**Task details:** Search the records for the string "settings", and show each line where it appears.

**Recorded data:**

┄┄┄┄┄┄

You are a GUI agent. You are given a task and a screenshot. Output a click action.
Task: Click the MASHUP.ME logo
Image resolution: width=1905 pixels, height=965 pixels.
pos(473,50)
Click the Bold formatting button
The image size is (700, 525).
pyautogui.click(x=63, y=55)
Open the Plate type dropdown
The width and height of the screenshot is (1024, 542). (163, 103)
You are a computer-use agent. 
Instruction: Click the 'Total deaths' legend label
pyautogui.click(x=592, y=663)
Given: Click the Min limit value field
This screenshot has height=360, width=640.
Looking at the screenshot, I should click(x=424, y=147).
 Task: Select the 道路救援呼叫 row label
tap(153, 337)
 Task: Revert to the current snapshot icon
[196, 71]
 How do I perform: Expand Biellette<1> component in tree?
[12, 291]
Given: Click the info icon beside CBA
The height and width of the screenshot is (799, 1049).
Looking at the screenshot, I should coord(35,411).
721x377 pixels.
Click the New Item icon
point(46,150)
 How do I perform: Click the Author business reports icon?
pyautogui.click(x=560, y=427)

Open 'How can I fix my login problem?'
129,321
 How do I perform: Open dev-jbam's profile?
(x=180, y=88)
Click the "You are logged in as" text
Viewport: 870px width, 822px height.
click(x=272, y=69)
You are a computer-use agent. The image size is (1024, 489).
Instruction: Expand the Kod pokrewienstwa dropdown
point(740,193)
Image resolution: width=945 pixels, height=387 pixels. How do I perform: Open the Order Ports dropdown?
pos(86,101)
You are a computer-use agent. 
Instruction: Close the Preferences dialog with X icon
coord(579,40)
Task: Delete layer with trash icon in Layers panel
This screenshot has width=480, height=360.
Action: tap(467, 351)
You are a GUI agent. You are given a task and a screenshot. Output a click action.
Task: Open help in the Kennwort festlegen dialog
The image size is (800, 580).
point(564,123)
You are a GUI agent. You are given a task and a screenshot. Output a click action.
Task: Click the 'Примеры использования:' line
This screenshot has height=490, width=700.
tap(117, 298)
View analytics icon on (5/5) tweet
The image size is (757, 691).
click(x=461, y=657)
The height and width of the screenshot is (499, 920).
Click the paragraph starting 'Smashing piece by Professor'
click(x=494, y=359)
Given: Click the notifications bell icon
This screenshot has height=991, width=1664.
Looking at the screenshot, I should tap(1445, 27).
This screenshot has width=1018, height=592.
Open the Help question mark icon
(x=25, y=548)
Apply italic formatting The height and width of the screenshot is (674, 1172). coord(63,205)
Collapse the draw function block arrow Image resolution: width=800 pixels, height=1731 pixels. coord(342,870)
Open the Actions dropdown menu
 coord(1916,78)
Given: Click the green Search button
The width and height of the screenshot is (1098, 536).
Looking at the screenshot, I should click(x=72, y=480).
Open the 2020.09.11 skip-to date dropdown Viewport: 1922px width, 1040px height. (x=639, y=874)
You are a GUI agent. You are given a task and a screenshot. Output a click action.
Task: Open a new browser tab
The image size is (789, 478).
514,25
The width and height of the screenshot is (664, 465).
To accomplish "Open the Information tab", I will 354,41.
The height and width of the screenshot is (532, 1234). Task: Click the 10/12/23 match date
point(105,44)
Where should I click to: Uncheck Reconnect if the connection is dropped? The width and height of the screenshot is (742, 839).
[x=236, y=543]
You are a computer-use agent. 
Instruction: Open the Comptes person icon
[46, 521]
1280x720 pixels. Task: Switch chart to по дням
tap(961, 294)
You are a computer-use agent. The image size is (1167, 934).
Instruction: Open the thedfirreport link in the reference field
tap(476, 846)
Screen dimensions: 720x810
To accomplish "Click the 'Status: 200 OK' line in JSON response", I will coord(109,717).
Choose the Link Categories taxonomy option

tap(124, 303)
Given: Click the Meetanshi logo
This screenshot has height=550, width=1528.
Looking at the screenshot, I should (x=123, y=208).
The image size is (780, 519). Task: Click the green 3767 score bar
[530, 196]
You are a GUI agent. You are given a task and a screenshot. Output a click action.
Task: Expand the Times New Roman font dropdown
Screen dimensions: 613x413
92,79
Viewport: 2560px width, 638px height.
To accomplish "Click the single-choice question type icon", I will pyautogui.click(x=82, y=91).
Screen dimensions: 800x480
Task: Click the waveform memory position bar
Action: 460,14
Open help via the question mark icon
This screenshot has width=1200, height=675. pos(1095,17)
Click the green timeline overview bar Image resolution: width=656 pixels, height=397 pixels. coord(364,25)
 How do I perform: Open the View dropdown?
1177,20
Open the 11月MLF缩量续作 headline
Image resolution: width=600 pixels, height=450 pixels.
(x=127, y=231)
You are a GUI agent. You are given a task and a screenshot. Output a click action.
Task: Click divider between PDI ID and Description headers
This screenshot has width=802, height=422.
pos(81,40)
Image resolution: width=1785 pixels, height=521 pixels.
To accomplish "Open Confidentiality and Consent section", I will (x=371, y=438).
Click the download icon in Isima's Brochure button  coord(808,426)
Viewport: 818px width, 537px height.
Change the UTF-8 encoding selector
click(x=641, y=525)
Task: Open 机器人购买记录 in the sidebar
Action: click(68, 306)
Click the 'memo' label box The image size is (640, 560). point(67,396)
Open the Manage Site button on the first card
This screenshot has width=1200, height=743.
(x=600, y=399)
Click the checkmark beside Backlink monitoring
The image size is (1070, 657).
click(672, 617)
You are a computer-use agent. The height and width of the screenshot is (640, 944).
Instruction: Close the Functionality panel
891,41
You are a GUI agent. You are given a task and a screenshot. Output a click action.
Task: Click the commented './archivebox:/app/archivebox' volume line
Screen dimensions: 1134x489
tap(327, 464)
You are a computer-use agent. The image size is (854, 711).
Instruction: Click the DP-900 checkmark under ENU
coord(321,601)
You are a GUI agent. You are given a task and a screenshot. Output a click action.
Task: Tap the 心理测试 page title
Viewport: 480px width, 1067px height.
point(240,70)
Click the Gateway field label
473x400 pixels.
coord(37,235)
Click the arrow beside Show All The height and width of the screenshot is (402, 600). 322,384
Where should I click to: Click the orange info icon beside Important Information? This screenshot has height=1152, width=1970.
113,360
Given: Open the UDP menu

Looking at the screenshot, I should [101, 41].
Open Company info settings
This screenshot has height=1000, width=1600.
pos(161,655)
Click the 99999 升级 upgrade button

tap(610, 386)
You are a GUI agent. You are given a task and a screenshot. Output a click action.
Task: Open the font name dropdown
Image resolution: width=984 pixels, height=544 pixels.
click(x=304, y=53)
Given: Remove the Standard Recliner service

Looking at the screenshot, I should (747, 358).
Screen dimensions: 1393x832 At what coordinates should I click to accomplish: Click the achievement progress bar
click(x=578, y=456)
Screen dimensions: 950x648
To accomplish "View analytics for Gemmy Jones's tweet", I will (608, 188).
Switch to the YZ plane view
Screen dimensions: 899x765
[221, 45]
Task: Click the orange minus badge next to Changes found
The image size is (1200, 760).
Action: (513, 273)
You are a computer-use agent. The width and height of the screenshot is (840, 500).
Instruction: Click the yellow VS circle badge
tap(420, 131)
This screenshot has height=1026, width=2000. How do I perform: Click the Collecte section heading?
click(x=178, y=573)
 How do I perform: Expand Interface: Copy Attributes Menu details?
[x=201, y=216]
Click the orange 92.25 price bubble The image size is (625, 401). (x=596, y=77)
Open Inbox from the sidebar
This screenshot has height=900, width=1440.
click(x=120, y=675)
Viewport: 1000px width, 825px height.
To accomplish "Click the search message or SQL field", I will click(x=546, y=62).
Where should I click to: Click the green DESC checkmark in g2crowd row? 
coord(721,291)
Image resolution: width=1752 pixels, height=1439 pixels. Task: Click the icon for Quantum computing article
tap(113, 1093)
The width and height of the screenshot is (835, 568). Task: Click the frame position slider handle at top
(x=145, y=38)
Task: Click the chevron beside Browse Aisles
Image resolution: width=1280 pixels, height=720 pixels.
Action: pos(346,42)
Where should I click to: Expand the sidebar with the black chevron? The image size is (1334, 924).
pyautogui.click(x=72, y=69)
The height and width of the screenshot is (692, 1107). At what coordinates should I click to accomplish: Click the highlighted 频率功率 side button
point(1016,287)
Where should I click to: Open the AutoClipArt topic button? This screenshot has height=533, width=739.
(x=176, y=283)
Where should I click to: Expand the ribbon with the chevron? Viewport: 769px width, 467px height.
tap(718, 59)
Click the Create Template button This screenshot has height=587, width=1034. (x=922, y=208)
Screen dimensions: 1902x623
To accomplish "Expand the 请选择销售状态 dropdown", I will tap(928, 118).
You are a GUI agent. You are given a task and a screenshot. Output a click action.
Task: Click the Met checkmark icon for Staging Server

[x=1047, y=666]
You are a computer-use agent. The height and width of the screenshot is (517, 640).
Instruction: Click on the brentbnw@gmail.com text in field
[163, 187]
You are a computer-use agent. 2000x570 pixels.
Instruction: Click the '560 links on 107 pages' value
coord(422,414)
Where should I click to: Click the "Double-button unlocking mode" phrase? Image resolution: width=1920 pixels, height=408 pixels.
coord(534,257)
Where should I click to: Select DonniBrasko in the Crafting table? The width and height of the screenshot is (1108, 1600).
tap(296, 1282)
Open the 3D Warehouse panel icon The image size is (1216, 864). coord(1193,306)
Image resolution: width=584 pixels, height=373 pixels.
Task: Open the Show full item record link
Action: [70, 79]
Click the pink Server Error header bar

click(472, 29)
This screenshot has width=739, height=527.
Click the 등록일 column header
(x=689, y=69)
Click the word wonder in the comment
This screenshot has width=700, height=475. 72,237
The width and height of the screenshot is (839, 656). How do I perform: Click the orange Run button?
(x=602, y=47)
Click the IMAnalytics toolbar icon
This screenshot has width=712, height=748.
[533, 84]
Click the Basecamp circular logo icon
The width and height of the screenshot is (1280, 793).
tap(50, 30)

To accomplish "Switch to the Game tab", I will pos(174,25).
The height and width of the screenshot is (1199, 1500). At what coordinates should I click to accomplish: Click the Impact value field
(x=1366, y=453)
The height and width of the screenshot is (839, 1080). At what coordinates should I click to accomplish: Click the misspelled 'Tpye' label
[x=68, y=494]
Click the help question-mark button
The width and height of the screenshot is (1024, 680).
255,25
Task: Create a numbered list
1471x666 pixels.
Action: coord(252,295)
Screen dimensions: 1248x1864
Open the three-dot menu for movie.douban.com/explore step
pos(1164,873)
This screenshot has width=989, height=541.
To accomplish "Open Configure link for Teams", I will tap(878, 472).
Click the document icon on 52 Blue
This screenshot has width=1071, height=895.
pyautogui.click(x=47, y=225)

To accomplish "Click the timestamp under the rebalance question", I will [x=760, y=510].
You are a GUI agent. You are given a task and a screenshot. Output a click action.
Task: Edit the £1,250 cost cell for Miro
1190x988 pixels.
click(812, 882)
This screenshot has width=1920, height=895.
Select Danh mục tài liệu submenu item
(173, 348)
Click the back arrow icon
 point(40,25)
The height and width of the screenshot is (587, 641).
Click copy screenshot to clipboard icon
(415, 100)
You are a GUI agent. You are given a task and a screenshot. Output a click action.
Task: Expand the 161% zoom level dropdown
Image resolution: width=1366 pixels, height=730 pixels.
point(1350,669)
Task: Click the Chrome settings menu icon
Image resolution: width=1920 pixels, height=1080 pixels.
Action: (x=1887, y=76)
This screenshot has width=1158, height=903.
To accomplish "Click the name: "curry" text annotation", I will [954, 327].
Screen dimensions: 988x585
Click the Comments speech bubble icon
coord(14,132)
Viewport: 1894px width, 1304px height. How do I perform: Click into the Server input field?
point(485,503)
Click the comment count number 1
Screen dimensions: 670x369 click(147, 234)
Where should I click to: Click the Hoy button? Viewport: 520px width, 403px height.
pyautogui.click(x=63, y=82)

┄┄┄┄┄┄

**Exercise solution:**
Open Company info settings
Task: Click the Chrome settings menu icon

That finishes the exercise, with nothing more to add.